## Page excerpt
24 February 2016

Re-make/re-model: Hail, Caesar!

'Hail, Caesar!' could have been named after any of the productions being made at Capitol Pictures: each is as arbitrary and whimsical as the others. But there’s something religious at work here — not in the spiritual sense, but as regards submitting oneself to the higher god of cinema.


Trust the Coen Brothers to make a film about a movie we never see. Now 61 and 58 years old respectively, Joel and Ethan have specialised for three decades in red herrings and hoodwinking escapades — in films about failed kidnaps, botched betrayals and futile quests for purpose in a cruel, meaningless world. They keep us at bay, hold us at arm’s length: plot twists, narrative entanglements, catastrophes that happen but don’t.

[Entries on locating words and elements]

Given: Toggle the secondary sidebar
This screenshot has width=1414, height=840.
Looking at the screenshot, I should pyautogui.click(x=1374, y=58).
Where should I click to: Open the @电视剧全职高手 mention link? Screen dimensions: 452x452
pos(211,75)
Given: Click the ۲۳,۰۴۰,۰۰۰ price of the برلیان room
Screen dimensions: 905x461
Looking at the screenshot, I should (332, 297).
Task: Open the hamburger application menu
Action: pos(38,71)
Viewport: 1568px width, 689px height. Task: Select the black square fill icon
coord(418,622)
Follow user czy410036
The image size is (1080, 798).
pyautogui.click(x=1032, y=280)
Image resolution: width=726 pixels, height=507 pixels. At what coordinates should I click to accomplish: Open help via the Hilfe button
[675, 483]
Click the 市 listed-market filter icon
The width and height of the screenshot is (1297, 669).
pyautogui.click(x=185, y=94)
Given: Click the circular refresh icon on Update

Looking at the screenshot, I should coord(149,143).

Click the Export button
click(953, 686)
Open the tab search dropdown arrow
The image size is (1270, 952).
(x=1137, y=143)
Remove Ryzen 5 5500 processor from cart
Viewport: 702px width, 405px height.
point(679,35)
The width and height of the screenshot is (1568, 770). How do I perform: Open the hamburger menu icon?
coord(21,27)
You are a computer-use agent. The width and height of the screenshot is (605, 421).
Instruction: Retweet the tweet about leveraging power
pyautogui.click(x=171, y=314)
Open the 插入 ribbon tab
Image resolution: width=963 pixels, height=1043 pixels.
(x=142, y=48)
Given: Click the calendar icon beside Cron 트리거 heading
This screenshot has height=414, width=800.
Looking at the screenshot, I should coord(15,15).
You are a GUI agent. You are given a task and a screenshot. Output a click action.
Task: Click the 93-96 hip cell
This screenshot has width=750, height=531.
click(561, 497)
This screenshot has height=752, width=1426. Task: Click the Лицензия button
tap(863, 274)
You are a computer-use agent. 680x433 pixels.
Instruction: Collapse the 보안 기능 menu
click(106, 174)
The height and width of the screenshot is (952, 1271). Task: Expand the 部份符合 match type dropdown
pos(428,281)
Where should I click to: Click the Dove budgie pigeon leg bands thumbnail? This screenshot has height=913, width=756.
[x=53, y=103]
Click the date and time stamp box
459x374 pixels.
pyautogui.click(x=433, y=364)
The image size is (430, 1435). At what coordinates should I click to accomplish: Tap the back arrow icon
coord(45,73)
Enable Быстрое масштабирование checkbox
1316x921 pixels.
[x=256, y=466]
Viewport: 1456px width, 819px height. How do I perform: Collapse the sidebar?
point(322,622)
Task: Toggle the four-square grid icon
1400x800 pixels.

## Task details
Transcribe word for word the part of the Hail, Caesar! review that begins with the words containing "Trust the Coen" and ends with "happen but don’t.".

## The response
Trust the Coen Brothers to make a film about a movie we never see. Now 61 and 58 years old respectively, Joel and Ethan have specialised for three decades in red herrings and hoodwinking escapades — in films about failed kidnaps, botched betrayals and futile quests for purpose in a cruel, meaningless world. They keep us at bay, hold us at arm’s length: plot twists, narrative entanglements, catastrophes that happen but don’t.